**EXERCISE REQUIREMENTS**
Below are some entries. Reproduce them word for word.

Dataset entries:
◇ ◇ ◇

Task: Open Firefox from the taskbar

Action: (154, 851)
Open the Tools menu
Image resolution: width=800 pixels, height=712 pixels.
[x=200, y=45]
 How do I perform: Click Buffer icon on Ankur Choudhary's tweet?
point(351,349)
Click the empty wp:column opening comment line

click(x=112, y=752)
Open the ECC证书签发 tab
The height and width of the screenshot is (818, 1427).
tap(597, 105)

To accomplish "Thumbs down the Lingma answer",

◇ ◇ ◇

**YOUR SOLUTION**
Task: Open Firefox from the taskbar

Action: (154, 851)
Open the Tools menu
Image resolution: width=800 pixels, height=712 pixels.
[x=200, y=45]
 How do I perform: Click Buffer icon on Ankur Choudhary's tweet?
point(351,349)
Click the empty wp:column opening comment line

click(x=112, y=752)
Open the ECC证书签发 tab
The height and width of the screenshot is (818, 1427).
tap(597, 105)

To accomplish "Thumbs down the Lingma answer",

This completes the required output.